Rubrique : L'analyse de Jean-François Gilles

Après quatre jours d’intenses discussions, les chefs de gouvernements de l’Union Européenne se sont mis d’accord d’une part sur un fonds de relance après pandémie de 750 MMM € et d’autre part sur un programme budgétaire de 1 074 MMM € pour la période 2021-2027.

Ces résultats obtenus plus vite que cela était attendu sont un grand pas en avant qui a immédiatement entraîné un rebond de l’€.
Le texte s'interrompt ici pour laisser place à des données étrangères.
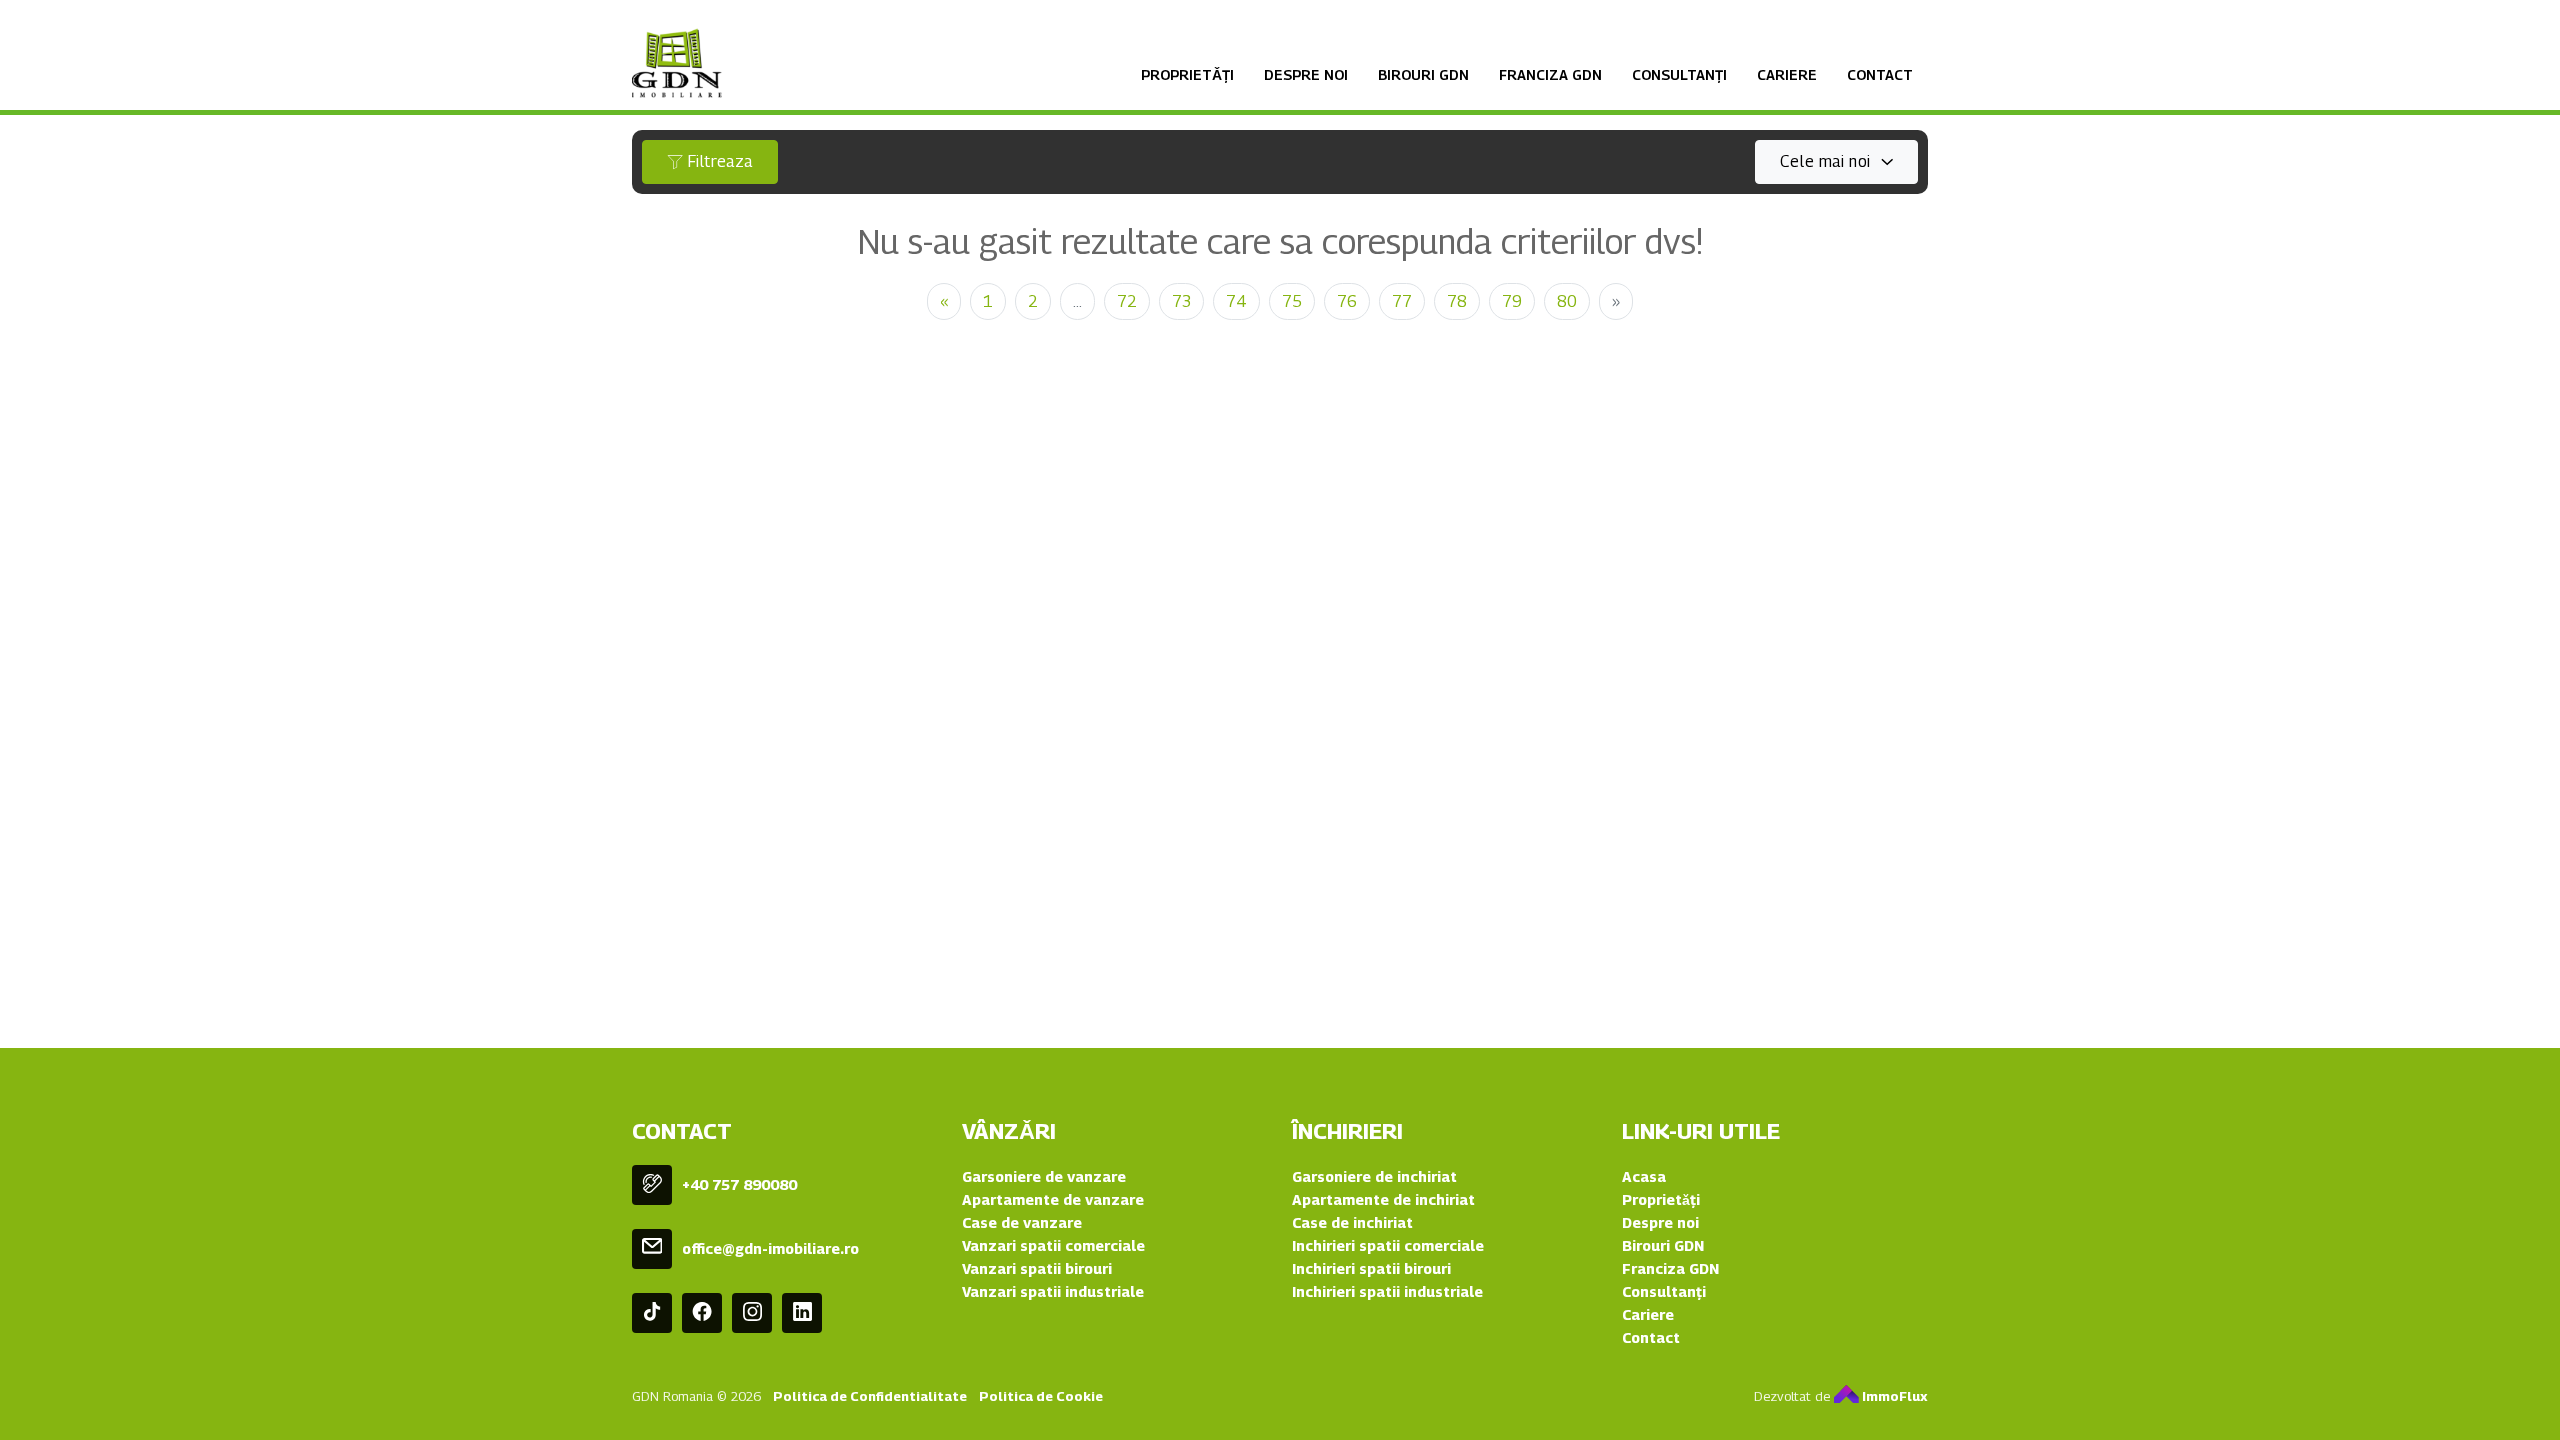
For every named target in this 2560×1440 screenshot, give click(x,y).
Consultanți (1679, 74)
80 (1567, 301)
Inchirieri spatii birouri (1371, 1268)
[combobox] (1836, 162)
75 (1292, 301)
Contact (1880, 74)
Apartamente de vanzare (1053, 1199)
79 (1512, 301)
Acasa (1644, 1176)
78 (1457, 301)
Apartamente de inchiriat (1383, 1199)
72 (1127, 301)
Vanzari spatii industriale (1053, 1291)
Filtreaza (718, 161)
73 (1181, 301)
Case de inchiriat (1352, 1222)
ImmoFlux (1893, 1396)
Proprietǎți (1187, 74)
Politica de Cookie (1041, 1396)
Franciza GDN (1550, 74)
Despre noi (1306, 74)
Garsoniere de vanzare (1044, 1176)
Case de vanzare (1022, 1222)
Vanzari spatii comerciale (1053, 1245)
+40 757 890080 (739, 1184)
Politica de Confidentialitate (870, 1396)
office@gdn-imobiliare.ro (770, 1248)
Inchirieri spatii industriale (1387, 1291)
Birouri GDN (1423, 74)
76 (1347, 301)
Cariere (1787, 74)
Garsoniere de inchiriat (1374, 1176)
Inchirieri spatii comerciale (1388, 1245)
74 (1236, 301)
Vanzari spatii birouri (1037, 1268)
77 (1402, 301)
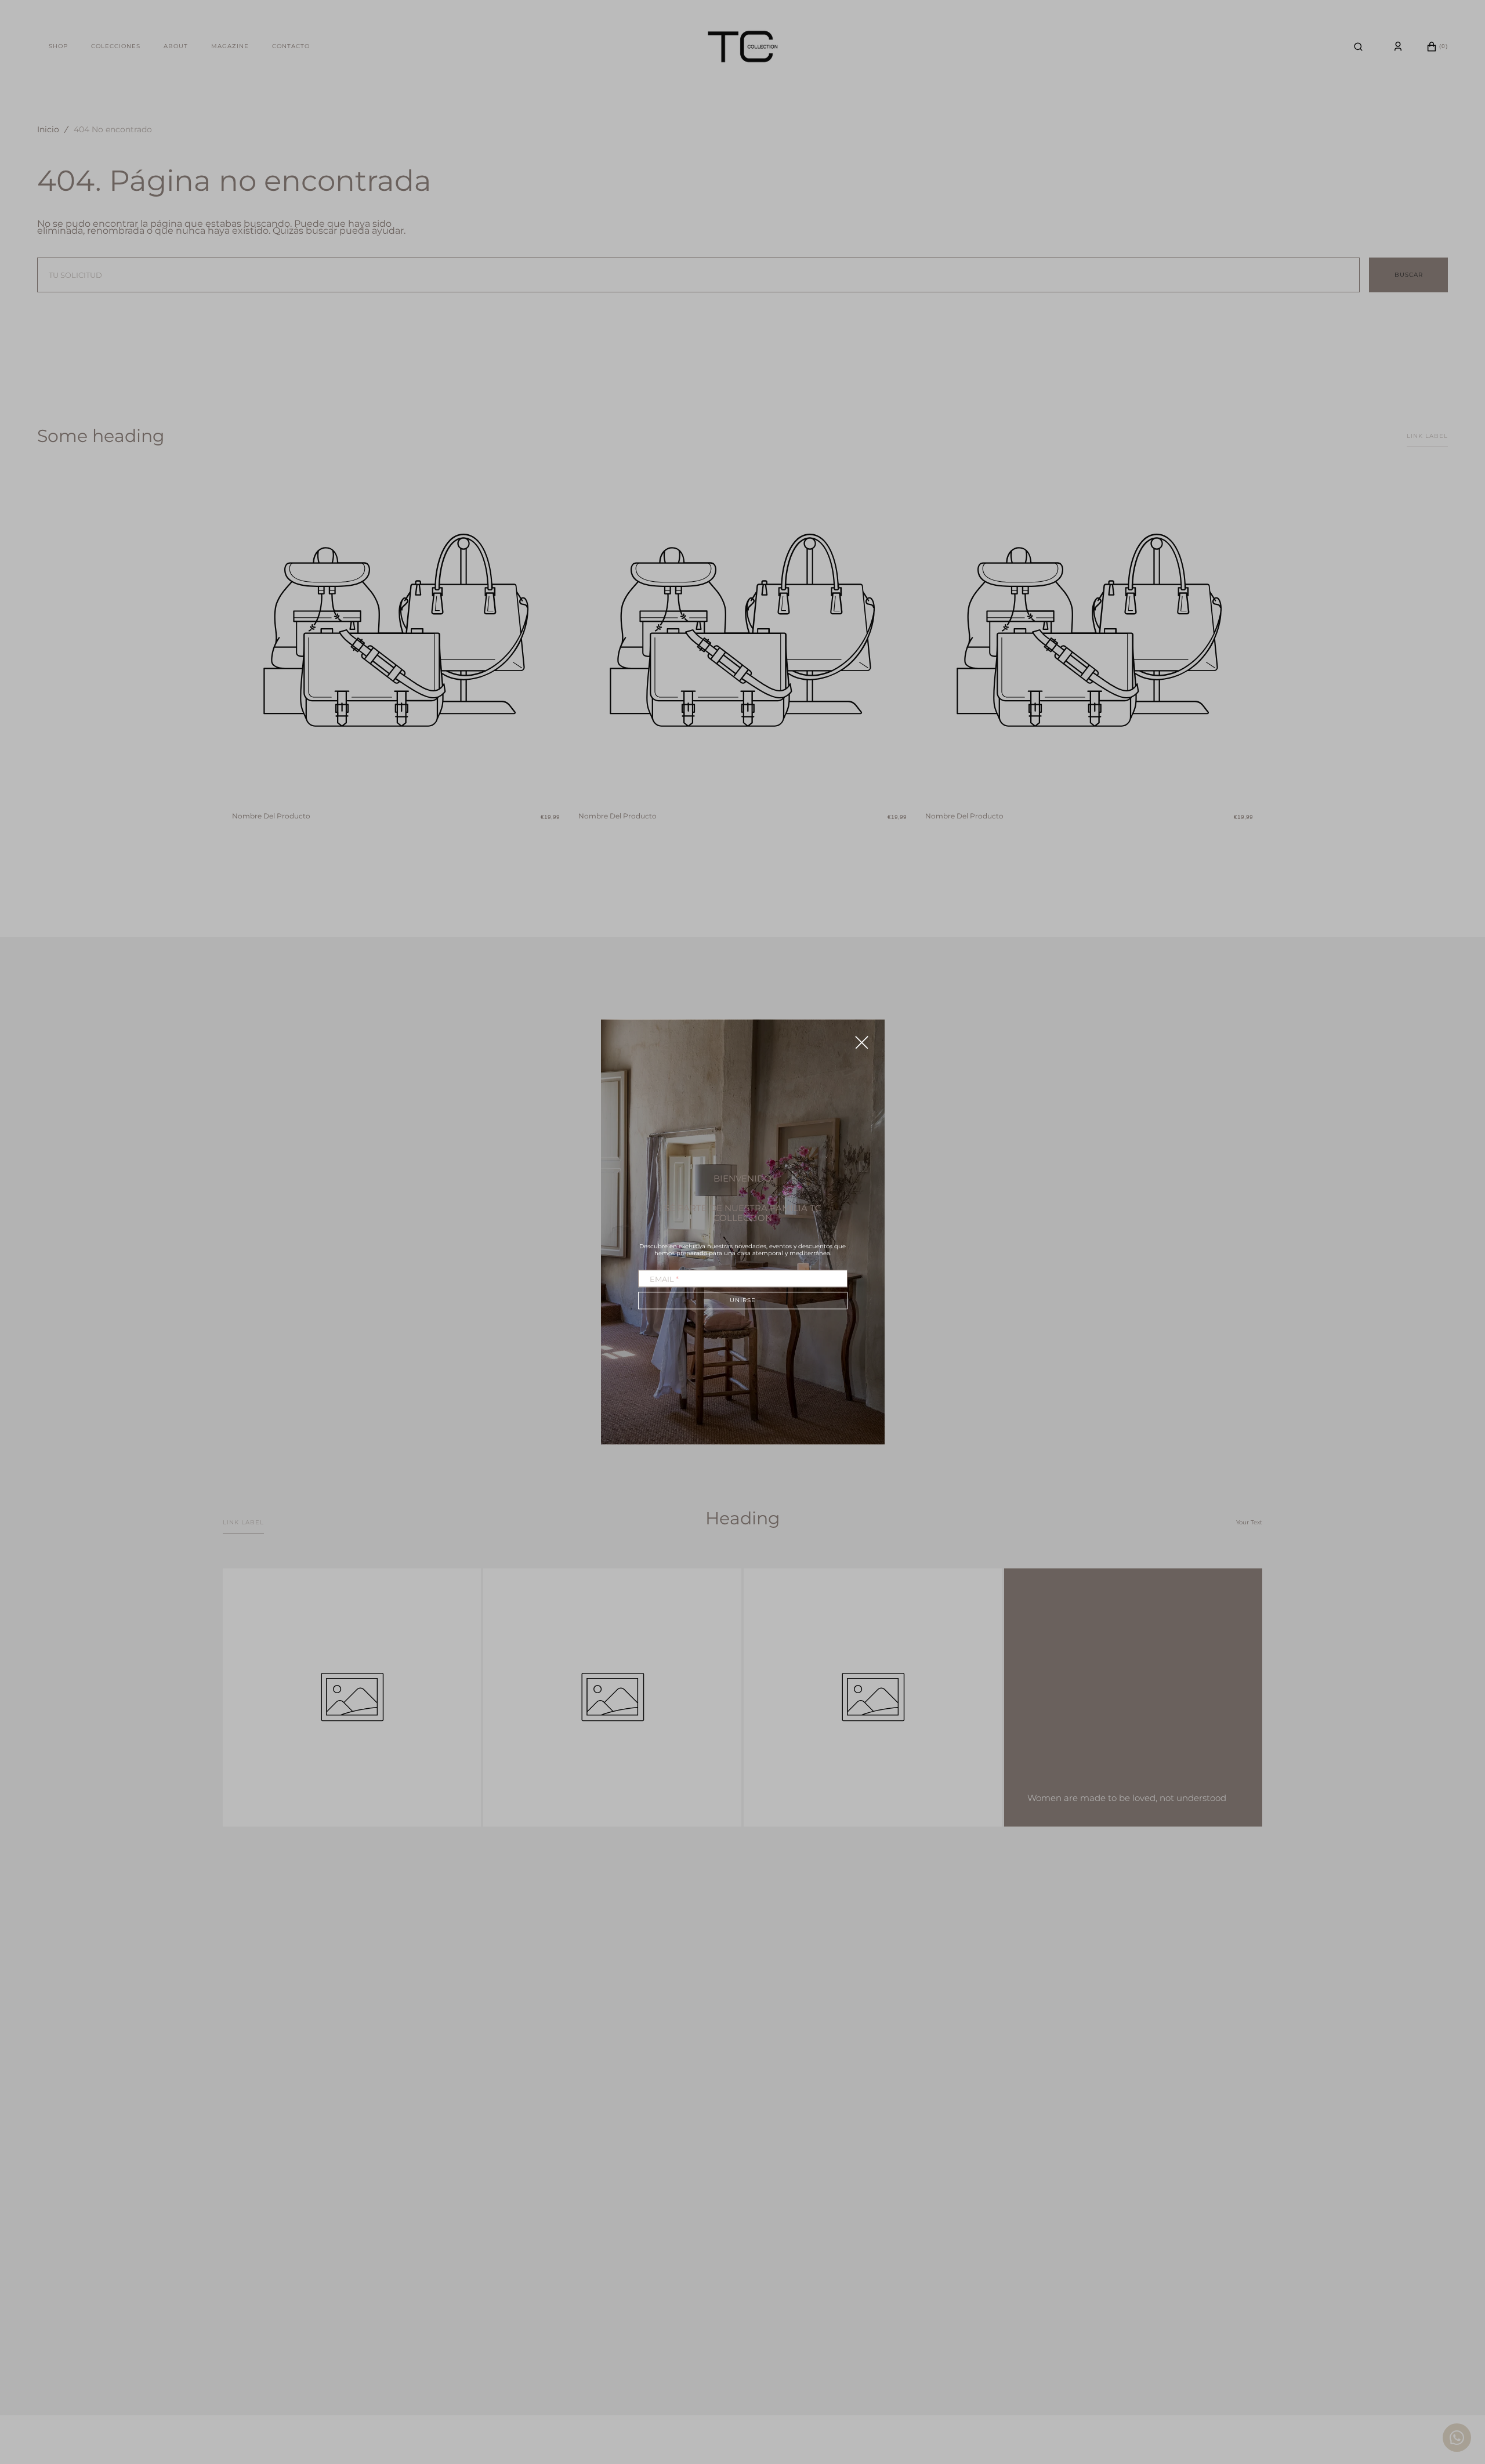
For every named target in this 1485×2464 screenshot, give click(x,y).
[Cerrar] (861, 1042)
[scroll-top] (1458, 2393)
Par ailleurs les publications de la semaine, PMI européen notamment mais pas seulement, confirment que la reprise de l’activité se renforce même s’il reste des poches sectorielles encore très affectées.

Aussi la correction des marchés sur la semaine, alors que la plupart des publications du T2 ont été bien accueillies, nous semble une respiration rendue nécessaire par la forte progression des marchés et notamment du secteur technologique américain.

Le plan sur lequel les gouvernants se sont mis d’accord est finalement assez proche de la proposition initiale établie par la chancelière Merkel et le président Macron.

Le fonds de relance (Next Generation EU) de 750 MMM€ pour lequel pour la 1ère fois l’Union Européenne empruntera sur les marchés financiers a comme échéance de remboursement 2058. La partie subventions, que les auteurs de la proposition initiale souhaitaient de 500MMM, a été ramené à 390, la partie « prêts » se montant donc à 360MMM€. Il faut mettre ces montants en perspective, 390MMM représentent 2,8% du PIB de l’Union Européenne et 360 2,6%, le Recovery Fund se monte donc à 5,4% du PIB européen qui devrait être affectés pour 70% en 2021 et 2022 et pour 30M en 2023.

Dans l’attente se sont les programmes d’achat de la BCE (Pandemic Emergency Purchase Programme PEPP) qui assurent le principal soutien à l’activité par les taux très bas qu’ils entraînent et les financements bancaires à taux négatifs.

Cet accord est important à plusieurs titres :

1. L’Union Européenne envoie au monde entier et aux marchés financiers un signal très fort de solidarité et de cohésion.

2. C’est le signe que l’Union Européenne fonctionne, des débats vigoureux sont nécessaires, mais ils se concluent par un compromis.

3. Si l’Union Européenne et l’Eurozone ne sont pas encore en route pour une unification fiscale, elles viennent de franchir un obstacle important entraînant au moins une plus grande coordination fiscale. C’est un précédent.

4. Un tel accord devrait permettre dans certains pays comme l’Italie de juguler le sentiment anti-européen devant l’expression d’une telle solidarité.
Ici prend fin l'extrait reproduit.